Ce choix de privilégier les petits riens du quotidien face aux gros rebondissements scénaristiques donne une authenticité rare à l'ensemble. Cette atmosphère contemplative repose entièrement sur les épaules des deux acteurs principaux, et leur alchimie est évidente. William Catlett incarne un Lucky tout en retenue. On sent le poids de la fatigue, la douleur intériorisée et cette volonté farouche de rester un repère solide pour son fils, même quand tout s'écroule autour de lui. En face, le jeune Jeremiah Daniels apporte une fraîcheur et une vérité désarmantes au personnage de Mason. Les deux comédiens ne jouent pas la comédie, ils vivent littéralement leur relation devant la caméra. Plusieurs passages illustrent à merveille cette complicité.

 

Qu'il s'agisse d'une séance d'apprentissage de nouveaux mots ou d'un moment de tension partagé, le film évite constamment le piège du mélo larmoyant. Il montre juste ce qu'est la réalité : éduquer un enfant demande une énergie folle, et c'est encore plus vrai quand on doit gérer son propre deuil en parallèle. Le choix esthétique de tourner en noir et blanc renforce ce sentiment d’intimité. La photographie est soignée sans être prétentieuse. Elle transforme la ville d'Atlanta en un décor presque vivant qui évolue au rythme des trajets en bus, des marches dans la rue et des états d’âme de nos deux héros. Le travail sur le son va dans le même sens. En laissant de côté les musiques envahissantes pour faire la part belle aux bruits de la ville et du quotidien, le réalisateur accentue le réalisme du film.

 

Pourtant, Color Book n'est pas exempt de défauts. À force de vouloir rester focalisé sur son duo, le scénario passe sous silence pas mal d’éléments qui auraient mérité un peu plus d’attention. On ne sait presque rien de la situation financière de Lucky, son travail est à peine mentionné, et le manque d’impact concret du décès de la mère se fait parfois sentir. On comprend l'intention de se concentrer sur l'instant présent, mais cela génère parfois une petite frustration. De plus, le film utilise quelques grosses ficelles bien connues du cinéma dramatique. La panne de voiture au pire moment ou les flashbacks souvenirs de la mère disparue manquent un peu d’originalité. Cela n'altère pas la qualité globale, mais cela enlève un peu de surprise à la progression de l'intrigue.

 

Le point le plus délicat reste sans doute la structure globale du projet. On a parfois l'impression d'être face à un court-métrage que l'on a étiré pour en faire un film de cinéma. Le voyage vers le stade est une belle idée, mais la matière manque parfois pour maintenir une tension constante, créant quelques longueurs au milieu du récit. Heureusement, la bienveillance du réalisateur envers ses personnages sauve largement la mise.

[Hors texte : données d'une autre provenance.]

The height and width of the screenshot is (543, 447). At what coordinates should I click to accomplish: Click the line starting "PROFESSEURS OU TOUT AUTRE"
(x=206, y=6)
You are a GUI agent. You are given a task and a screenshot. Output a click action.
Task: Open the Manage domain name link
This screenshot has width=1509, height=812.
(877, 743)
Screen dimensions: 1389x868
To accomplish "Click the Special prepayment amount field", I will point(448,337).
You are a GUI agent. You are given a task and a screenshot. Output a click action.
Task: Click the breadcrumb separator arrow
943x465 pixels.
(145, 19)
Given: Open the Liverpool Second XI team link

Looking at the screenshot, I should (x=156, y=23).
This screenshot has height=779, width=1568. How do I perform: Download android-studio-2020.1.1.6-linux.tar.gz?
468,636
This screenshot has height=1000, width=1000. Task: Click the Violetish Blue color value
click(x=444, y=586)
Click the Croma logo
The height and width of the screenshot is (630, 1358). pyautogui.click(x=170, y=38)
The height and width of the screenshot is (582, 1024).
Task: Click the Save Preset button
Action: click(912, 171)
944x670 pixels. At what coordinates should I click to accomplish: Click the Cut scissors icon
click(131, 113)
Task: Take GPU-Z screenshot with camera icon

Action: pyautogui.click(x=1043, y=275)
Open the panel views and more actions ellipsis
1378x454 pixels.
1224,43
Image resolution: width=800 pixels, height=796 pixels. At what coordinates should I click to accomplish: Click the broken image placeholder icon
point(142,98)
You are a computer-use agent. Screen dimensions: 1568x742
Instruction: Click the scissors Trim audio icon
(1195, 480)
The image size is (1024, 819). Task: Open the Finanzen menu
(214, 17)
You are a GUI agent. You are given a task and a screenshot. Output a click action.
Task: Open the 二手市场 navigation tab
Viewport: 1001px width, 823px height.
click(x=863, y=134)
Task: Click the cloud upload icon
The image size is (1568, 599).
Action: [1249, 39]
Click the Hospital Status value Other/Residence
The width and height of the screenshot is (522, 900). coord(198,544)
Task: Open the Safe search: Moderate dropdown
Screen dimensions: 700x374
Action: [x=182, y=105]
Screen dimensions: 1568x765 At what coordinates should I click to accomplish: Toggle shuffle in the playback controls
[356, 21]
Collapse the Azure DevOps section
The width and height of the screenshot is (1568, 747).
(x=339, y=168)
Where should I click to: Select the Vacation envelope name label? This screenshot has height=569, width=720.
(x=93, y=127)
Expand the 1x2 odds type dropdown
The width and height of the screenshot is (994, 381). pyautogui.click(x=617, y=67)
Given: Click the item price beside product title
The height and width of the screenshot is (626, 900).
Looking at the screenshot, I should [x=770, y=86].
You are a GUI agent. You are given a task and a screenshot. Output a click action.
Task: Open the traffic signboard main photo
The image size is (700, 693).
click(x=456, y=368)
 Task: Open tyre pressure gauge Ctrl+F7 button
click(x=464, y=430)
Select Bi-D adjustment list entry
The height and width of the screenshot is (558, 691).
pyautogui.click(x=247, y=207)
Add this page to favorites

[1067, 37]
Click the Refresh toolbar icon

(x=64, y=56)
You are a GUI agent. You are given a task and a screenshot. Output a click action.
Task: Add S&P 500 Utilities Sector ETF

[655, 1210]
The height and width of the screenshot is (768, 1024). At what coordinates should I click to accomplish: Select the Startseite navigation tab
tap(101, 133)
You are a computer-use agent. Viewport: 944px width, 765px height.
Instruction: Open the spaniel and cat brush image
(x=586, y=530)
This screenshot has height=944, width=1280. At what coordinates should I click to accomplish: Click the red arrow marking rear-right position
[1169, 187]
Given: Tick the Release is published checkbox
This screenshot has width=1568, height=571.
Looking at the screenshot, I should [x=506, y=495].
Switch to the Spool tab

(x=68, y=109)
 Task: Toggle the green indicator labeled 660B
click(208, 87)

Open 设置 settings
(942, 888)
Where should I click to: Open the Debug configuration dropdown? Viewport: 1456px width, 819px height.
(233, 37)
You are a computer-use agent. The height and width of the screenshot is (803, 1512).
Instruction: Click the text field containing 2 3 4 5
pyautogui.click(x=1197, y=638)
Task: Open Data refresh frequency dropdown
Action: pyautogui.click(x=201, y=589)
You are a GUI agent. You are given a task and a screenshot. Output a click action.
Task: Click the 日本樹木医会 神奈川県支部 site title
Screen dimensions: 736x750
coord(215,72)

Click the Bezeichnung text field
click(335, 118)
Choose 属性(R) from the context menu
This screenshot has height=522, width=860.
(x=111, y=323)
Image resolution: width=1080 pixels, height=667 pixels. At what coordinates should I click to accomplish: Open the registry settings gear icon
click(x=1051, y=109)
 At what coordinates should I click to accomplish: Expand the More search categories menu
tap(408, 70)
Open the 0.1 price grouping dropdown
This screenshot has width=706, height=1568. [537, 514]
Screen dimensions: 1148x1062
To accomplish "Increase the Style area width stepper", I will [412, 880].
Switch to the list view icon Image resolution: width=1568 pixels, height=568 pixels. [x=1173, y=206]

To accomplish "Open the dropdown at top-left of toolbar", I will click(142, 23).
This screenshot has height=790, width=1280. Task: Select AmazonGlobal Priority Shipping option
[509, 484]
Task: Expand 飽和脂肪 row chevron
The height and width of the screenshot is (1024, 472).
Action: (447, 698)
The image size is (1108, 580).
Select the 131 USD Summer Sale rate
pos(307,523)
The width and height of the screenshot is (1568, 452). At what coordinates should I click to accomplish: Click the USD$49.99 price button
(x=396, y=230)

Le traitement du handicap de Mason est remarquable : il n'est jamais défini par sa différence. C'est un enfant avec son humour, ses bouderies et son caractère bien à lui. De son côté, Lucky n'est pas un père parfait, il lui arrive de craquer ou de perdre patience, ce qui le rend profondément humain.

 

Note : 6.5/10. En bref, Color Book est une œuvre délicate qui plaira avant tout aux spectateurs friands de chroniques humaines et de tranches de vie réalistes. Si vous cherchez un rythme haletant, vous risquez de rester sur votre faim. Mais pour son humanité, sa justesse et la beauté de sa relation père-fils, ce premier film mérite vraiment le coup d'œil.